FILE - A homeless child repairs a shoe along a street in the in capital Kinshasa, in the Democratic Republic of Congo, June 2013.
FILE - A homeless child repairs a shoe along a street in the in capital Kinshasa, in the Democratic Republic of Congo, June 2013.
A new United Nations report says the world’s poorest countries should reconsider their economic policies, because they are not creating jobs for the masses.

The United Nations Conference on Trade and Development is warning that current economic policies will not significantly reduce poverty, because no jobs are created for the masses.

The UNCTAD 2013 Least Developed Countries report released Wednesday predicts social unrest and international mass emigration will be the consequences if the employment situation in these countries is not improved.

Taffere Tesfachew of UNCTAD said a new economic approach is needed. “We are not questioning growth and growth matters very much, it is absolutely critical. Nobody is changing their views on the need for growth. But it think the question is - perhaps there is a way to grow and create employment, and there is a way you grow you do not create employment. The policies followed by many least developed countries and those especially that did not create employment while there is a need to create employment.”

Development partners like the World Bank and International Monetary Fund have mainly advocated macro-economic stability and liberalization policies for poor and undeveloped countries. But this approach has failed to generate many jobs, even during the economic boom from 2002 to 2008, when many least developed countries experienced an average annual growth of eight percent or higher.

According to the United Nations there are 49 "least developed countries." Thirty-four are African, along with nine in Asia, five in the Pacific and one in the Caribbean.

Almost all of these countries face rising numbers of new entrants to the labor market, with the youth population looking for jobs expected to rise to 300 million by 2050.

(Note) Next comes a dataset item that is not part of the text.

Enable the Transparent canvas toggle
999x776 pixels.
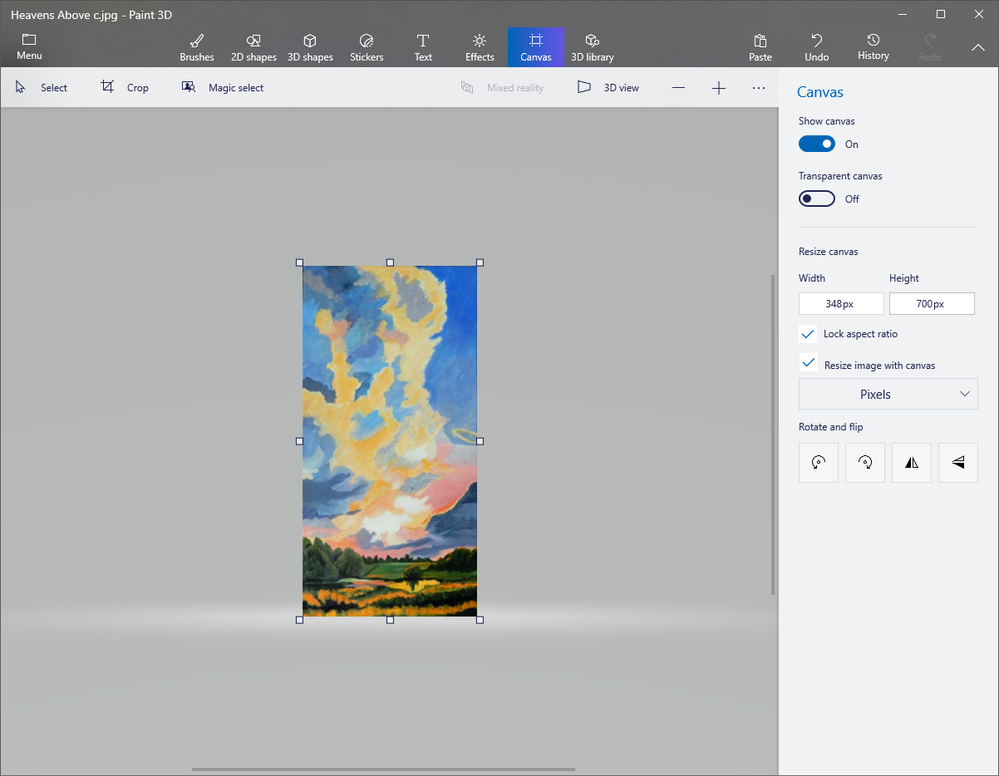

Taffere said countries should invest in labor-intensive industries such as manufacturing to create jobs for the millions of unemployed. “We really believe that infrastructural transformation, countries that are moving, jumping from agriculture to services, bypassing manufacturing, I think they will have a problem. The manufacturing sector, the industrial sector, particularly manufacturing, is I think critical for countries with large population, for countries with large demand.”

A country is considered an LDC when the per capita income is below $992 on a three-year average, by the economic vulnerability of a nation, and by its score on the Human Assets Index that looks at factors such as health, nutrition, school enrollment and literacy rates.